Passage provided =>
────────────────────

Wild Swoops and Cloudy Thinking

“I mean,” he said patiently, “that we’re no good at that sort of game. Our game is wild swoops, sudden inexplicable discoveries, cloudy thinking. Knights’ jumps instead of files of rooks plowing across the board. So we’d better play our way if we expect to win.”

I have spent an inordinate amount of time contemplating my career and answering questions about said career in the last two years. “What do you want to do?” people ask. There’s genuine curiosity and a little bit of skepticism. I am, after all, someone who walked away from the narrative. I had a career in publishing, moving from publication to publication in an orderly fashion. 

“You were always so focused, no matter what you were pursuing. But it feels lately like you’re drifting,” a friend recently said. True! But the second half of this year has become, by necessity, about clearing the decks for the next thing. And the next thing is not me following a playbook or saying the lines someone arbitrarily assigned me before I fully understood what was in store.

As I’ve been thinking about my career, I’ve also been thinking about that quote at the top. Wild swoops, inexplicable discoveries‚these are the things that my life is made of. On occasion, I’ve been asked about my five-year plan. In 2011, I was a temp copy editor four days a week. Five years later, I was editor-in-chief of Playbill. I do better without a plan. I leave myself open to every possibility, for better or worse. Want to try me out s a bartender for one night? I’ve never done service work in my life, but yes, why not? Want to fly me to Atlanta to try me out for a week as chief creative officer and copywriter for a sex toy company? Sure! 

In 2008, I was miserably contemplating my unhappy first magazine job when another quote popped into my head: “The laws don’t apply to people like him—or us,” Selina tells Bruce at the end of Batman Returns. And I realized that I didn’t have to leave my job only upon receipt of a new offer: I could walk away and, like Charity Hope Valentine before me, “figure it out later.” I did, and I paid my bills and lived my life and generally had a ball before I ended up in a full-time job three years later.

I have spent enough time second-guessing myself and my choices (and I’ve spent precious little time doing either). It would be fairer to say that I abandoned the game rather than lost it. And I’m going to play my way if I expect to win.

────────────────────

Record extracts =>
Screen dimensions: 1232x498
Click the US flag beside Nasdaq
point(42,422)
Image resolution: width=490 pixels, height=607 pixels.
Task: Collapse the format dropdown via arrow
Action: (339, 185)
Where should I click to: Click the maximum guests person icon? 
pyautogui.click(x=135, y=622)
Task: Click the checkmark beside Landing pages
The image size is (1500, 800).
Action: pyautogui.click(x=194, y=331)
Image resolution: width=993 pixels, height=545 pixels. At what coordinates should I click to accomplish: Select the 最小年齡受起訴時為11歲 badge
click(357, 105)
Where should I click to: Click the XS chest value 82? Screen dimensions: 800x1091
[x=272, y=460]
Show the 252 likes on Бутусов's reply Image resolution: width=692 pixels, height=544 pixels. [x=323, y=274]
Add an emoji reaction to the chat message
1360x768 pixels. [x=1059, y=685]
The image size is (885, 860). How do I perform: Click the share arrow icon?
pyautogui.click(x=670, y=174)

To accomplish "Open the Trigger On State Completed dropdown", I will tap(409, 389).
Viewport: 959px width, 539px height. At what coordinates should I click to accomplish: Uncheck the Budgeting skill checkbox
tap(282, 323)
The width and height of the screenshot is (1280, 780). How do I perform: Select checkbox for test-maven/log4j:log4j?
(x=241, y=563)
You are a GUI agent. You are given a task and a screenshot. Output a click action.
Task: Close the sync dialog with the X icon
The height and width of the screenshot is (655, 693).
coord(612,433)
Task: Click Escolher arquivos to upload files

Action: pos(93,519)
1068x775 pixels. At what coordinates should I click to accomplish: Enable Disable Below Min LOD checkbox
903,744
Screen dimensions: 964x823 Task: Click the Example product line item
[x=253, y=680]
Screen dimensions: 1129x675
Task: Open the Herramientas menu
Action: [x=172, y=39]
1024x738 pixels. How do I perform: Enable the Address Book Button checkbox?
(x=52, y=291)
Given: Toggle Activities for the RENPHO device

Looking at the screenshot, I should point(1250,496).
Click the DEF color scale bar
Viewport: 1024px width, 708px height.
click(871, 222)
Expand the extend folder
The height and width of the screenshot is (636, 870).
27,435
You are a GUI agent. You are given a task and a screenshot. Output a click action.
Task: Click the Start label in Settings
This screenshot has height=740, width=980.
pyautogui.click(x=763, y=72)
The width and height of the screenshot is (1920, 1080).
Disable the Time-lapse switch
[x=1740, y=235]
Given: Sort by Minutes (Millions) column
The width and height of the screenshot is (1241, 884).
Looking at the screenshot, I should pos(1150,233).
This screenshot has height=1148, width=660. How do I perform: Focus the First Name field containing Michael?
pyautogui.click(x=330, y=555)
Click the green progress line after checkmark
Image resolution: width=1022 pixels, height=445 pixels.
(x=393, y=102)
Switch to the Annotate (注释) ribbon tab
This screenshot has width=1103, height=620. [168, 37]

────────────────────

Required tasks =>
1 > Answer these questions from the "Wild Swoops and Cloudy Thinking" text:
(a) What job did the writer hold in 2011?
(b) In which film does Selina speak the line the writer recalls?
(c) To what city was the writer offered a flight for a week's tryout at a sex toy company?
2 > Reproduce the "Wild Swoops and Cloudy Thinking" text from the words "I have spent an" up to and including the words "was in store.".
The items have nothing to do with what comes next.

Exercise results =>
1 >
(a) Temp copy editor, four days a week.
(b) Batman Returns.
(c) Atlanta.

2 >
I have spent an inordinate amount of time contemplating my career and answering questions about said career in the last two years. “What do you want to do?” people ask. There’s genuine curiosity and a little bit of skepticism. I am, after all, someone who walked away from the narrative. I had a career in publishing, moving from publication to publication in an orderly fashion. 

“You were always so focused, no matter what you were pursuing. But it feels lately like you’re drifting,” a friend recently said. True! But the second half of this year has become, by necessity, about clearing the decks for the next thing. And the next thing is not me following a playbook or saying the lines someone arbitrarily assigned me before I fully understood what was in store.